Review: It Happened on a Sunday by Tracy Wolff

It Happened on a Sunday by Tracy Wolff is very much a Taylor Swift/Travis Kelce–inspired romance, pairing a pop star with an NFL quarterback.

Twenty-seven-year-old Matteo “Sly” Sylvester is the devoted quarterback of the Austin Twisters, raised by his grandmother Abuela Ximena and fiercely protective of the women in his life. At a meet-and-greet for pop sensation Sloane Walker—better known to tabloids as the “Black Widow”—a chance encounter sparks something neither expected.

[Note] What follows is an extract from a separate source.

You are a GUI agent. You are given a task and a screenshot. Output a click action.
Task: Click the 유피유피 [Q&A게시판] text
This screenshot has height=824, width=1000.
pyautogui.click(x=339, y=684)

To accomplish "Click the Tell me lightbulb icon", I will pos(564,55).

Sloane, emotionally scarred after surviving trauma and tabloid tragedies, hides behind her glittering persona, sweet-tea-disguised bourbon, and a carefully crafted mask of indifference. But Sly’s warmth and Abuela Ximena’s kindness begin to crack her armor, even as threatening letters and stalker behavior escalate in the background.

This isn’t a slow burn—Sly declares his love for Sloane practically on their second meeting. Depending on your taste, that whirlwind passion will either sweep you up or feel too rushed. The book leans into heightened drama with FBI investigations, public scandals, and stalker suspense, which at times overshadows the central romance.

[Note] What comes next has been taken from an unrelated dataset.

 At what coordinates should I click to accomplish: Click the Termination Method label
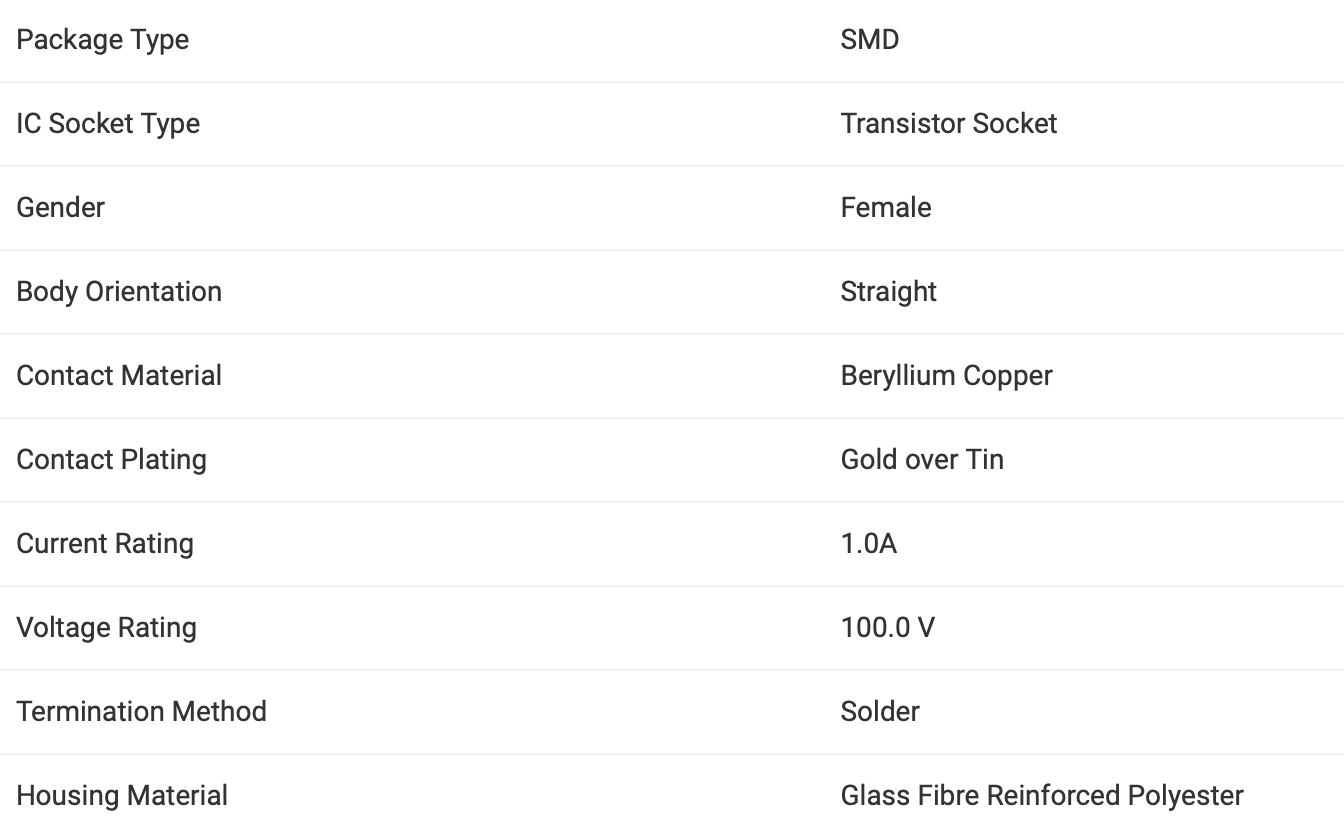142,711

Wolff’s prose sometimes veers purple with lofty word choices that clash with the otherwise contemporary tone, and some of the steamier scenes lean oddly clinical (“head lolling back to bare my jugular” pulled me out of the moment). Still, there are moments of sparkle, particularly the clever Easter eggs of Taylor Swift song titles woven throughout.

If you’re looking for a fast-paced, drama-heavy romance that mixes celebrity angst, sports heroics, and pop-culture flair, It Happened on a Sunday will keep you turning pages—though it might stretch your suspension of disbelief along the way.